= Exercise directions =
I would like every record below transcribed exactly as it is.

=== Begin Enclosure ===

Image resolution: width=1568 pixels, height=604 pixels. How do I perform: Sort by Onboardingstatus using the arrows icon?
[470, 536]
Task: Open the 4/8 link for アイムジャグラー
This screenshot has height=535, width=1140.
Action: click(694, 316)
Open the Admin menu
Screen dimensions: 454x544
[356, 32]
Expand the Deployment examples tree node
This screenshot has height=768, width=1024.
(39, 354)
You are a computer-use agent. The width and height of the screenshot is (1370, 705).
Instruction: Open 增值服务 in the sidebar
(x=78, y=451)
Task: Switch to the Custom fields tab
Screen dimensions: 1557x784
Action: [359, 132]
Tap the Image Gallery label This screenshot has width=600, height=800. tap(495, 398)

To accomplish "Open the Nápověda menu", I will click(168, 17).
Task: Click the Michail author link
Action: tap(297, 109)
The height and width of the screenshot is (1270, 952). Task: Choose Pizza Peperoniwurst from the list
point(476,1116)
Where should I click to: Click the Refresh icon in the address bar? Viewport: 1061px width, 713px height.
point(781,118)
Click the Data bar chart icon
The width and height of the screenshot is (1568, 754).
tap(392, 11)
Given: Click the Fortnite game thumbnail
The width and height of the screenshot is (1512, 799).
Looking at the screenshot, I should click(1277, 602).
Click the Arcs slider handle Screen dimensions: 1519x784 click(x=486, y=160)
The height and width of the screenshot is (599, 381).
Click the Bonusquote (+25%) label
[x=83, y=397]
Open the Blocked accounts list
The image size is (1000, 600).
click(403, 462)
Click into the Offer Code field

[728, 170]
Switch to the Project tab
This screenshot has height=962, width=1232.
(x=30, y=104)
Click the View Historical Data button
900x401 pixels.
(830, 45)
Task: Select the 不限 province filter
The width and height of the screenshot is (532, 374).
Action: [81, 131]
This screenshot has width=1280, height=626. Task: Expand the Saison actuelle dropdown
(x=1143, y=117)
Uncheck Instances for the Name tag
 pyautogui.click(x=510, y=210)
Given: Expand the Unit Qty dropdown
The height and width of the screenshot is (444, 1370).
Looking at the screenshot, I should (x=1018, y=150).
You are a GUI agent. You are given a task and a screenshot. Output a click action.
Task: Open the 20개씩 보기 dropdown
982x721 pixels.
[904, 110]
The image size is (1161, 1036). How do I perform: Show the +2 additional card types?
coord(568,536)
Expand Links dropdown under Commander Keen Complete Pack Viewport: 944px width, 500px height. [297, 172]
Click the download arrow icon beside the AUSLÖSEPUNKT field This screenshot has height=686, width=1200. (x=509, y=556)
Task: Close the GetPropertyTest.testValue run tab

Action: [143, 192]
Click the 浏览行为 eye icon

=== End Enclosure ===

= Solved problem =
Image resolution: width=1568 pixels, height=604 pixels. How do I perform: Sort by Onboardingstatus using the arrows icon?
[470, 536]
Task: Open the 4/8 link for アイムジャグラー
This screenshot has height=535, width=1140.
Action: click(694, 316)
Open the Admin menu
Screen dimensions: 454x544
[356, 32]
Expand the Deployment examples tree node
This screenshot has height=768, width=1024.
(39, 354)
You are a computer-use agent. The width and height of the screenshot is (1370, 705).
Instruction: Open 增值服务 in the sidebar
(x=78, y=451)
Task: Switch to the Custom fields tab
Screen dimensions: 1557x784
Action: [359, 132]
Tap the Image Gallery label This screenshot has width=600, height=800. tap(495, 398)

To accomplish "Open the Nápověda menu", I will click(168, 17).
Task: Click the Michail author link
Action: tap(297, 109)
The height and width of the screenshot is (1270, 952). Task: Choose Pizza Peperoniwurst from the list
point(476,1116)
Where should I click to: Click the Refresh icon in the address bar? Viewport: 1061px width, 713px height.
point(781,118)
Click the Data bar chart icon
The width and height of the screenshot is (1568, 754).
tap(392, 11)
Given: Click the Fortnite game thumbnail
The width and height of the screenshot is (1512, 799).
Looking at the screenshot, I should click(1277, 602).
Click the Arcs slider handle Screen dimensions: 1519x784 click(x=486, y=160)
The height and width of the screenshot is (599, 381).
Click the Bonusquote (+25%) label
[x=83, y=397]
Open the Blocked accounts list
The image size is (1000, 600).
click(403, 462)
Click into the Offer Code field

[728, 170]
Switch to the Project tab
This screenshot has height=962, width=1232.
(x=30, y=104)
Click the View Historical Data button
900x401 pixels.
(830, 45)
Task: Select the 不限 province filter
The width and height of the screenshot is (532, 374).
Action: [81, 131]
This screenshot has width=1280, height=626. Task: Expand the Saison actuelle dropdown
(x=1143, y=117)
Uncheck Instances for the Name tag
 pyautogui.click(x=510, y=210)
Given: Expand the Unit Qty dropdown
The height and width of the screenshot is (444, 1370).
Looking at the screenshot, I should (x=1018, y=150).
You are a GUI agent. You are given a task and a screenshot. Output a click action.
Task: Open the 20개씩 보기 dropdown
982x721 pixels.
[904, 110]
The image size is (1161, 1036). How do I perform: Show the +2 additional card types?
coord(568,536)
Expand Links dropdown under Commander Keen Complete Pack Viewport: 944px width, 500px height. [297, 172]
Click the download arrow icon beside the AUSLÖSEPUNKT field This screenshot has height=686, width=1200. (x=509, y=556)
Task: Close the GetPropertyTest.testValue run tab

Action: [143, 192]
Click the 浏览行为 eye icon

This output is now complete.